Trauerlieder

Was ich gerade höre:

Sie ist längst heilig gesprochen. Gilt als eine der großen Sängerinnen des Jazz. Doch gelegentlich kommt es mir vor, als höre ihr kaum jemand so richtig zu. Jetzt hat Cassandra Wilson ihr Album „Coming forth by Day“ mit Songs von Billie Holiday veröffentlicht und besonders die Alternativgemeinde des Pop wird darüber jubilieren, sind doch Musiker von Nick Caves Band dabei. Auch der vielgeliebte und -beschäftigte T-Bone Burnett hat ein paar subtile Einwürfe beigesteuert. Darüber hinaus Nick Zinner von den Yeah Yeah Yeahs. Wow, das muss ja wohl was sein! In der Einleitung im Booklet wird ein bisschen herum geschwafelt, Mythen und Bewusstsein und so was. US-amerikanischer New Age halt, sülzig und süßlich. Klingt zu unverbindlich, im Gegensatz zu dieser CD.

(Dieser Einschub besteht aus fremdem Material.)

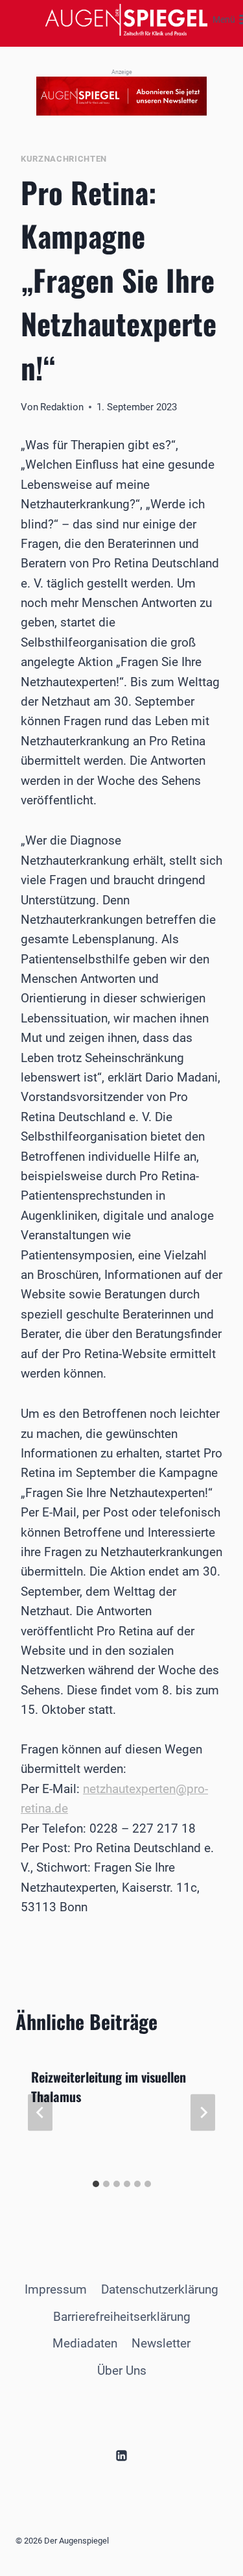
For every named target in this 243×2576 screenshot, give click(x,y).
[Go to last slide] (40, 2112)
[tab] (96, 2184)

Ich lege sie immer wieder auf, ich komme nicht von ihr los und werde von ihr hineingezogen: Billie Holidays Traurigkeit, diesem Allgemeinplatz der Jazzlexikons, gibt sie sängerische Konturen, macht sie für mich glaubhaft, - obwohl sie selbst als Cassandra Wilson womöglich weit davon entfernt ist. Aber es geht um tiefe Emotionen, um ein Scheitern, um eine traurige Zurückgenommenheit, um Pech, um vergebene Chancen, um eine Gestimmtheit, die die eigene Vernichtung berührt. Das alles kann eine Stimme transportieren, die CD zeigt's. Der Sound und der Geist von Billie Holiday lebe in unseren Ohren und in unserer Vorstellung, so ein gewisser Ashley Kahn im Booklet. Jaja, und das Gefühl, das sich in irgendeiner verrauchten Bar (gab's zu Billies Zeiten noch!) am Ende einer Gasse breitmacht. Nichtdoch. Der Produzent habe großen Einfluss gehabt und überhaupt, der vorliegende Titel „Coming forth by day“ gleiche der losen Übersetzung (ich denke an "Lost in Translation") eines ägyptischen Buches des Todes.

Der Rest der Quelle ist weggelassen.